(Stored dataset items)
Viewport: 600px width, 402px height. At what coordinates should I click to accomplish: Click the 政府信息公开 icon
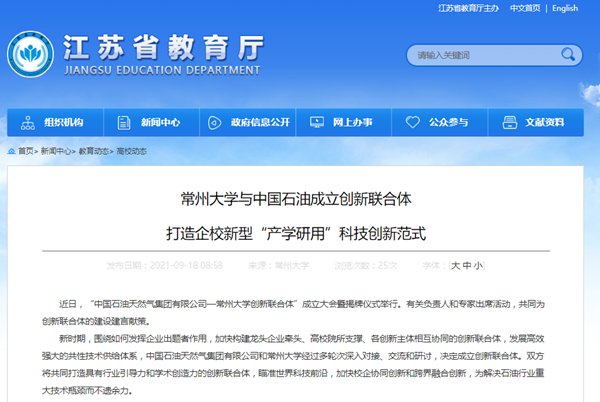coord(212,122)
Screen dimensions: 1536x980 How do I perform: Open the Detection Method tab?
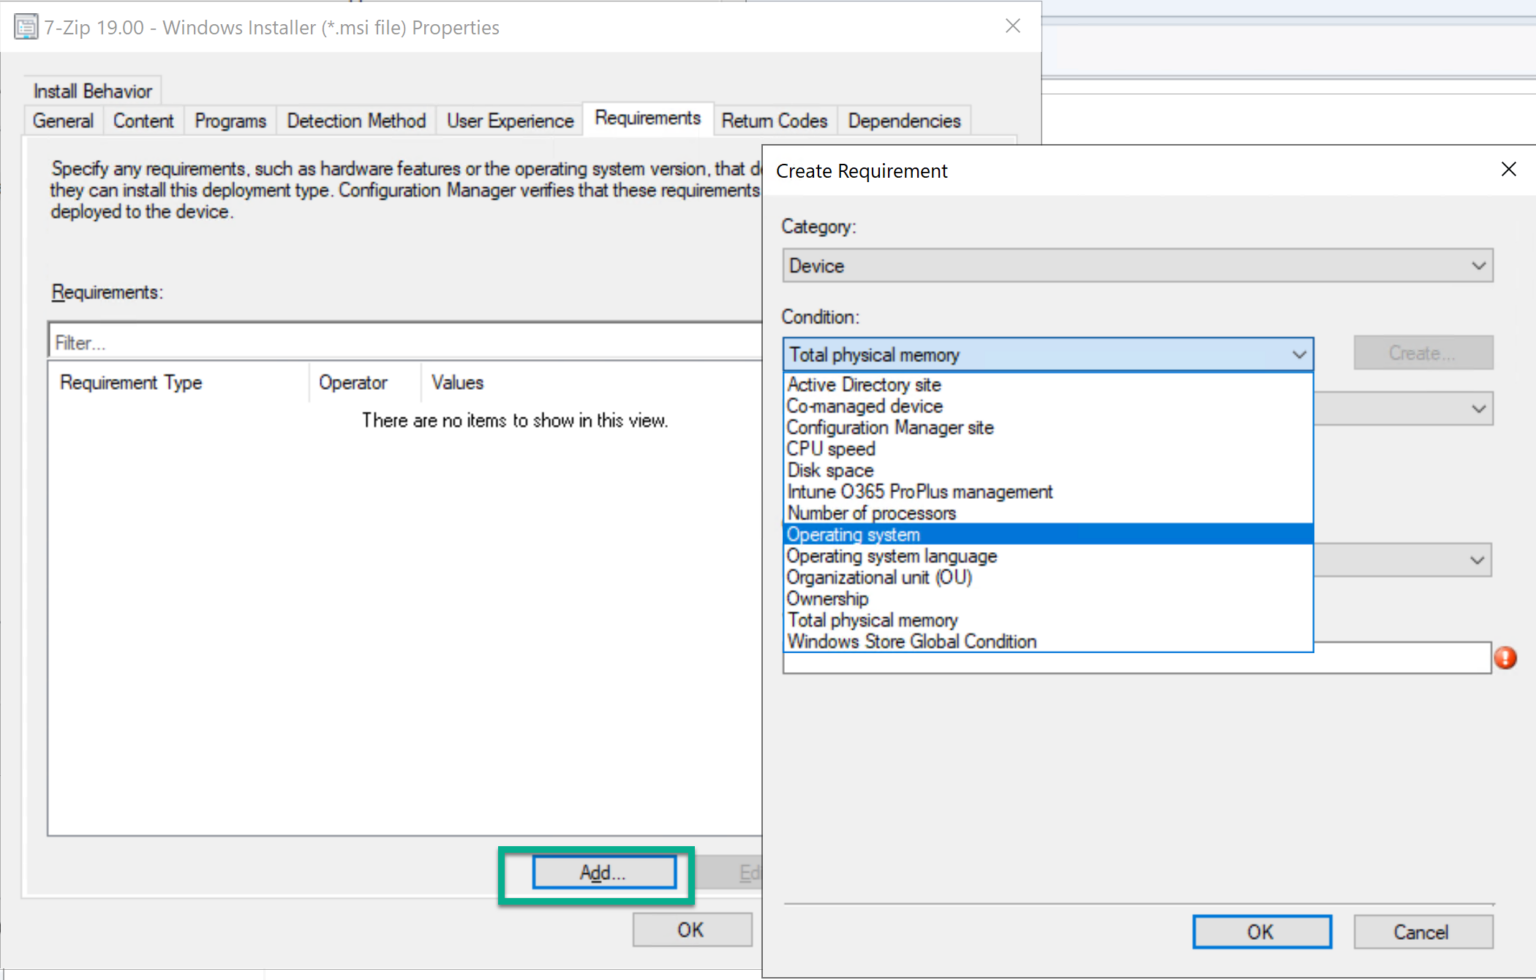click(x=356, y=120)
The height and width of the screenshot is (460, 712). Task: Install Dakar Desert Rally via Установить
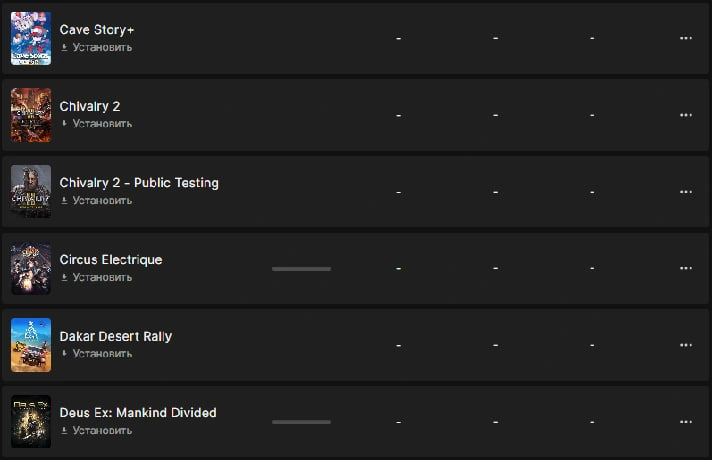tap(101, 354)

§ **About this exercise**:
Output, exactly and without pictures, the lines above that run from the one containing "The height and" through the last line of the entries, inclusive.

§ **Response area**:
The height and width of the screenshot is (460, 712). Task: Install Dakar Desert Rally via Установить
tap(101, 354)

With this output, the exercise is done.